Start of Reading passage

IDF to send paratrooper division into virus-stricken Bnei Brak to help residents
Unit will not enforce lockdown, but rather provide food, medicine and other services; military says over 12,000 troops involved in national pandemic response
Judah Ari Gross is The Times of Israel's religions and Diaspora affairs correspondent.
The Israel Defense Forces on Thursday said it was preparing to deploy its 98th Paratroopers Division to the coronavirus hotspot of Bnei Brak to assist residents amid a lockdown of the area.
The military said the troops — from the Paratroopers Brigade and Commando Brigade — will not enforce restrictions on the area, but instead serve under the Home Front Command to provide food, medicine and other services to those inside and to assist in the evacuation of some residents of the Tel Aviv suburb, which has seen a large and growing outbreak of the disease in recent days.
IDF Spokesperson Hidai Zilberman said the soldiers — two battalions’ worth, meaning several hundred — were undergoing specialty training to prepare for the assignment.

End of Reading passage
Start of Data provided

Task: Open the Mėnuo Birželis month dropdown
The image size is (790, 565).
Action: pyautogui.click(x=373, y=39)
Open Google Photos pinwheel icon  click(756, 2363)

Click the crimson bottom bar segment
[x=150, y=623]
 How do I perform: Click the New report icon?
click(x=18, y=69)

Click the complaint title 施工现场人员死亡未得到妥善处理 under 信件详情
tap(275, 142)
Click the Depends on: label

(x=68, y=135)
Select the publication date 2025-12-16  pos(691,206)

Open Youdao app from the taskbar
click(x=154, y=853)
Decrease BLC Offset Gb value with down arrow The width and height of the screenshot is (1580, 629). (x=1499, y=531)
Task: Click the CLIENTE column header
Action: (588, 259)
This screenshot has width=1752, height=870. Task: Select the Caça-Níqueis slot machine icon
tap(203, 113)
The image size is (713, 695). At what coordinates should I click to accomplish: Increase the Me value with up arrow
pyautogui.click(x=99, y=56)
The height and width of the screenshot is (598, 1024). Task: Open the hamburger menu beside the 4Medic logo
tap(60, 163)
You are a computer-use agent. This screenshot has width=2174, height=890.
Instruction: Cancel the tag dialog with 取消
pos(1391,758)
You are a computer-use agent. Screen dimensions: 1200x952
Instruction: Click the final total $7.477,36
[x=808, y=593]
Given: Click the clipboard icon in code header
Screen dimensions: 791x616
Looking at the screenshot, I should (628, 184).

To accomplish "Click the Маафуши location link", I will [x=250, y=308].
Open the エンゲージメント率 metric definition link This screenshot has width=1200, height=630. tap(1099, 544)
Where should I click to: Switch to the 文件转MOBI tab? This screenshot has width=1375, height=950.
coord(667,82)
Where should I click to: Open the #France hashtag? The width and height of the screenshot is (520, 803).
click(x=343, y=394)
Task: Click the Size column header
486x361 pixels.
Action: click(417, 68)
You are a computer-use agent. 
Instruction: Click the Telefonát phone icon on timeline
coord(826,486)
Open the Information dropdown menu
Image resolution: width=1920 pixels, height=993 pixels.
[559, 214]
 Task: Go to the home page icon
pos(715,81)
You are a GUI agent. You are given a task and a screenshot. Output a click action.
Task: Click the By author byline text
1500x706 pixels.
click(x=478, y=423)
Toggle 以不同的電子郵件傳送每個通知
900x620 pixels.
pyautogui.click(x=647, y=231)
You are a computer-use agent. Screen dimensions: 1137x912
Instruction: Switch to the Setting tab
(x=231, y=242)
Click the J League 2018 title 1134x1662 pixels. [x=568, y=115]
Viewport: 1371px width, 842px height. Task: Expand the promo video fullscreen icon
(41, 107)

End of Data provided

# List of tasks
A. Summarize the article on the army deployment to Bnei Brak in two sentences.
B. Name every military division, brigade or command mentioned by name in the Bnei Brak deployment article.
C. Extend the article on the Bnei Brak deployment, picking up after its final sentence.

# Per-task outputs
A. The Israel Defense Forces said on Thursday that it was preparing to send its 98th Paratroopers Division to Bnei Brak, a coronavirus hotspot under lockdown, to assist residents. The troops will not enforce restrictions; serving under the Home Front Command, they will provide food, medicine and other services, help evacuate some residents, and are undergoing specialty training for the assignment.

B.
98th Paratroopers Division
Paratroopers Brigade
Commando Brigade
Home Front Command

C.
Zilberman said the troops will be outfitted with only basic protective gear — masks and gloves — despite assessments that a large percentage of the city’s population has the coronavirus, but has not yet been tested.
Defense Minister Naftali Bennett, who has criticized the Health Ministry’s slow pace of testing, has pushed for the military to have a greater role in managing the crisis.
That appeared to be happening, with the IDF taking a greater and greater part in the effort.
On Tuesday, some 700 mostly unarmed IDF soldiers were deployed to police districts across the country to help officers enforce the government’s partial lockdown.
The troops have conducted patrols and set up roadblocks with police officers. The soldiers do not carry weapons, except for commanding officers and those serving in West Bank settlements.
Zilberman said that, in total, the military has over 12,000 soldiers who “get up each morning to fight the coronavirus” — responding to questions on hotlines, bringing food and medicine to the elderly and disabled, driving medics to perform tests, and operating quarantine facilities across the country.
“Next week there will be much, much more,” he said.
The spokesman said the military has begun in earnest its operation to assist Israel’s elderly and disabled, which kicked off earlier this week.
Under that effort, roughly 1,000 soldiers were aiding some 200 assisted living facilities around the country, providing these more vulnerable populations with the help they need during this period, when they are unable to leave their homes, he said.
One commander and four soldiers have been assigned to each facility, Zilberman said.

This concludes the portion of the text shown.